The center targets the vulnerable in the community—women and youth—and equips them with educational training and vocational skills, and Haruna said they are looking at ways to expand the center, due to its overwhelming success.

Creating a sustainable revitalization

At the Global Leadership Program pinning ceremony in 2015, Haruna’s cohort chose his nonprofit organization, the All4One Educational Trust Foundation, for its annual pledge of support and fundraising. Global Leadership students, faculty, and alumni raised roughly $1,000 for the foundation, which takes a grassroots approach to improving education in rural Nigerian communities. The money raised in particular went toward establishing a library in a secondary school in Billiri, Nigeria.

I always knew I had this thing within my heart to reach out to the less privileged, but I just never had the confidence, the self-belief, the knowledge and understanding that I as an individual—not a politician, not someone occupying government office—could do it, prior to this whole experience.
—Ishaku Haruna, Global Leadership Program alumnus

Haruna knew that creating a sustainable revitalization of Billiri would take more than outside funding, however, and mobilized the community to donate as well, ultimately matching the Global Leadership contribution dollar-for-dollar.
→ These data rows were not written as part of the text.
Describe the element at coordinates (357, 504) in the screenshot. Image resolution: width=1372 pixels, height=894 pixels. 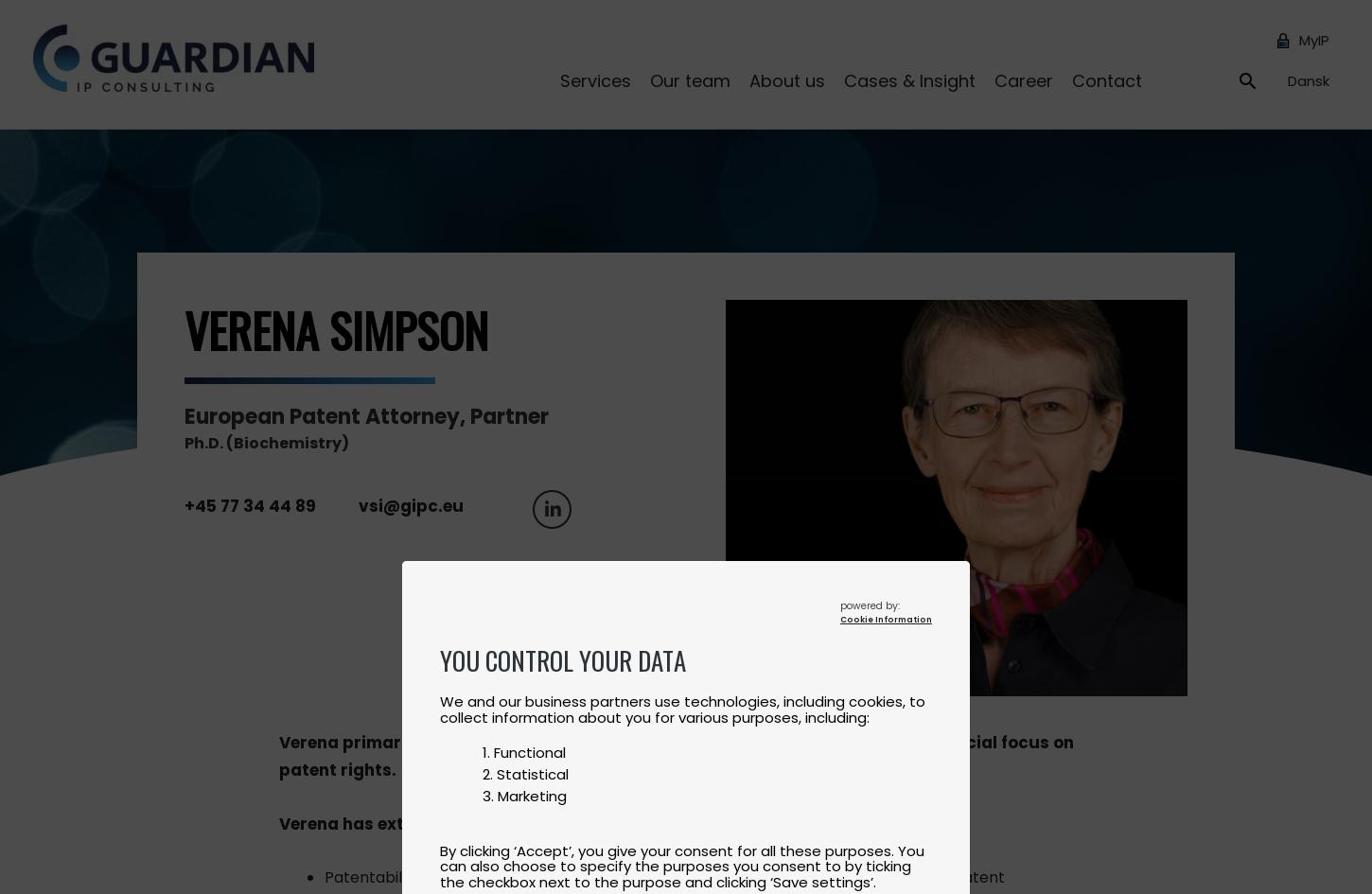
I see `'vsi@gipc.eu'` at that location.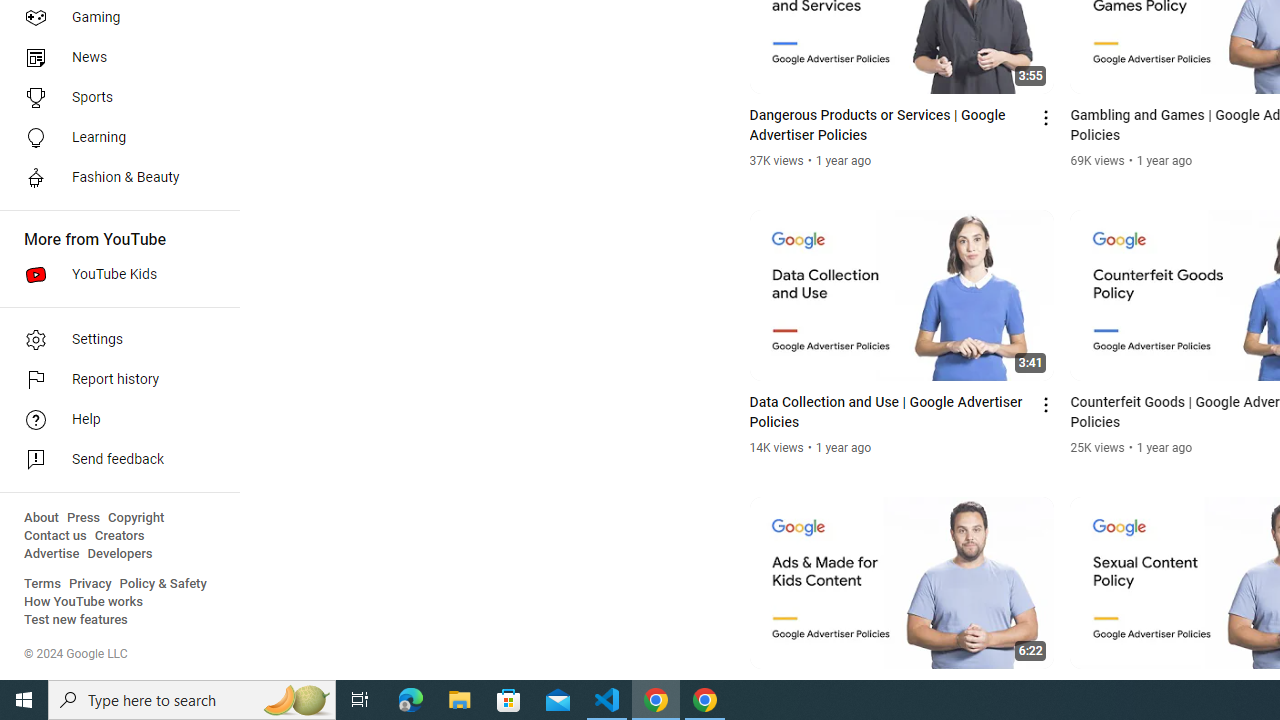 Image resolution: width=1280 pixels, height=720 pixels. What do you see at coordinates (112, 56) in the screenshot?
I see `'News'` at bounding box center [112, 56].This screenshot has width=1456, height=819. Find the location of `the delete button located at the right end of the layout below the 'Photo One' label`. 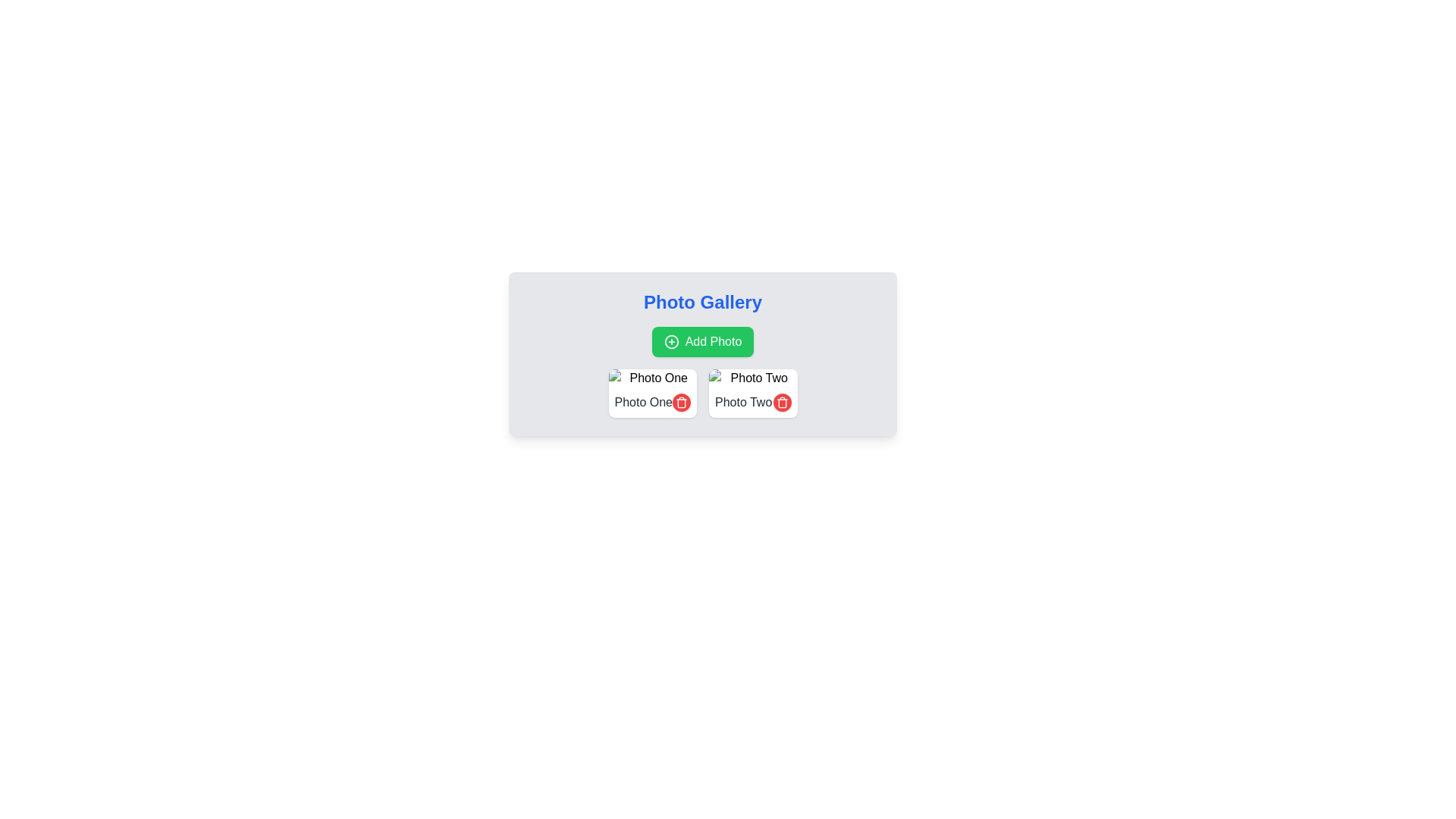

the delete button located at the right end of the layout below the 'Photo One' label is located at coordinates (680, 402).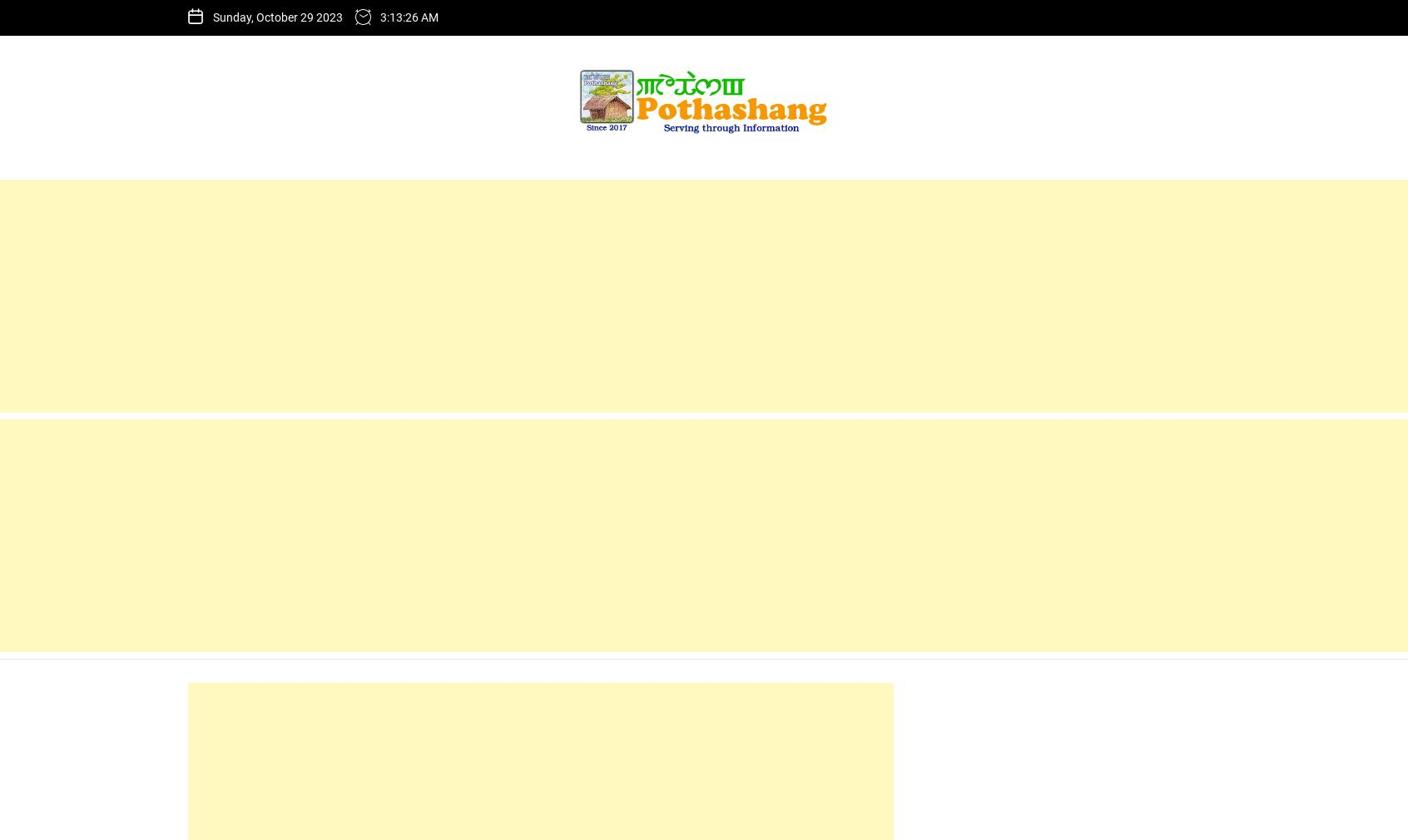 This screenshot has height=840, width=1408. What do you see at coordinates (657, 63) in the screenshot?
I see `'KSA demands clarification'` at bounding box center [657, 63].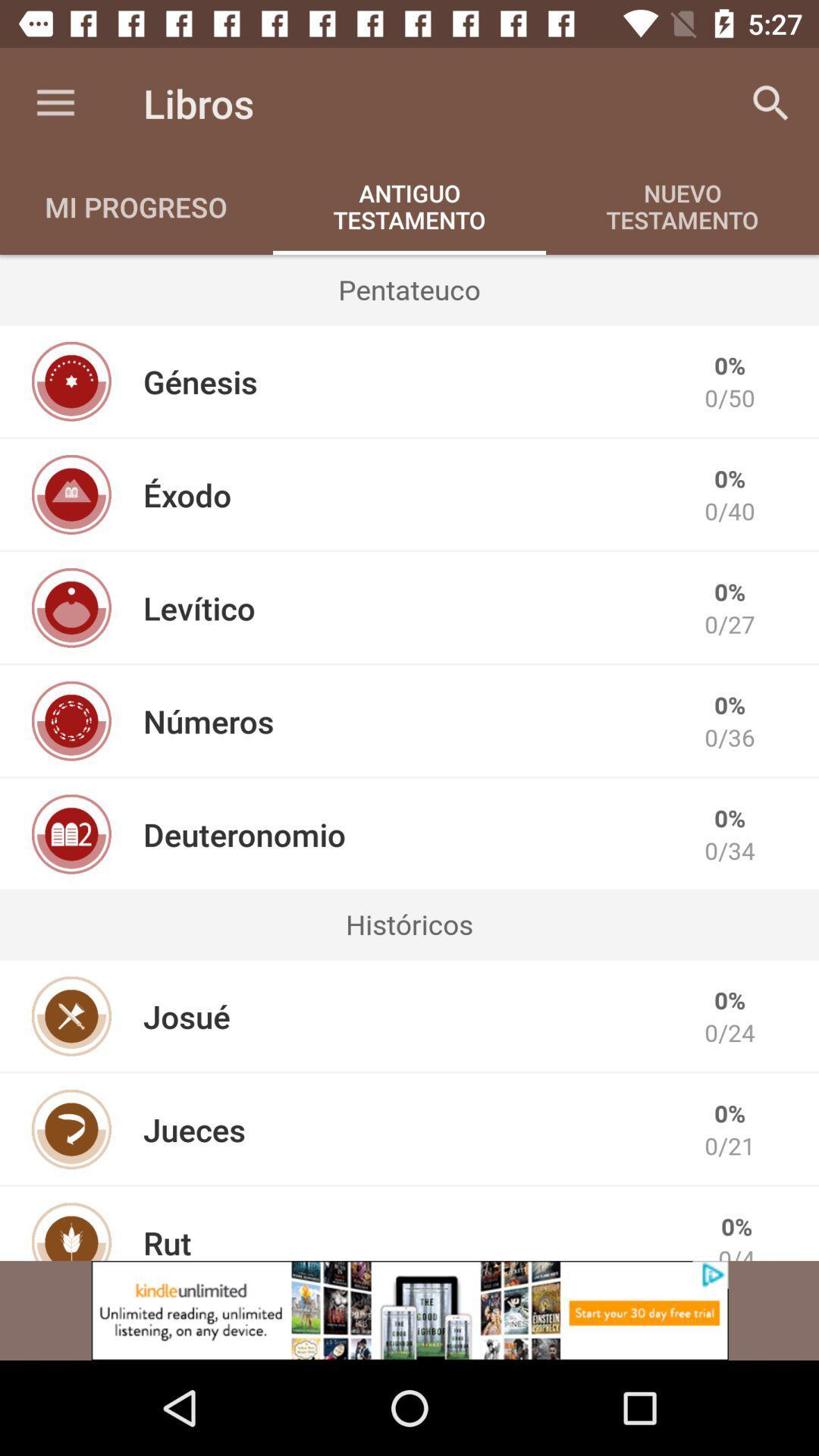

“That was big. The mentality of people here generally is that it is not our responsibility to contribute to projects like this,” Haruna said. People instead generally wait for government intervention, he noted.

“But these are problems I passed through in school two-and-a-half decades ago,” he said. “If the government were going to help, they would have helped by now.”

The community input on the library project “goes a long way in showing people that it is our collective responsibility,” Haruna said. “It lends a sense of ownership to that project, a sense of human dignity. That’s what will make it sustainable.”

Providing a platform to help

For his next project, Haruna and members of his foundation identified a school in another rural town in Nigeria that had no roof, windows, or doors.

“The students had been struggling for over a decade,” Haruna said. “When it was about to rain, they would have to send students home.”

A classroom in Laturkwakwa village in Nigeria desperately needed a roof, doors, and windows. Haruna gathered the resources and the volunteer effort to repair it. Photo courtesy of Ishaku Haruna

A classroom in Laturkwakwa village in Nigeria desperately needed a roof, doors, and windows. Haruna gathered the resources and the volunteer effort to repair it. Photo courtesy of Ishaku Haruna

Haruna again partnered with the Global Leadership Program, this time appealing to the 2016 cohort. Members raised roughly $1,500 for the construction needed on the school. And again, Haruna looked to community volunteers for help. And again, he succeeded.

“I was able to mobilize young people from the community to go into these villages and provide direct labor—that’s the first time the word ‘volunteer’ has come up, as far as these young people were concerned,” he said. “The importance was not really in the roof, the doors, the windows we’re providing—though those were important—it’s really the impact of that activity on the whole community. This tells me there are a whole lot of people out there willing to dedicate time, resources, and energy to others, they just don’t have the platform to do that yet.”

The platform, or perhaps, the right leader.

This summer, Haruna won a prestigious Mandela Washington Fellowship for Young African Leaders, a program created by President Barack Obama that brings young leaders to the U.S. for academic coursework and leadership training.

Haruna said more than 50,000 people applied for the fellowship. Only 1,000 were selected.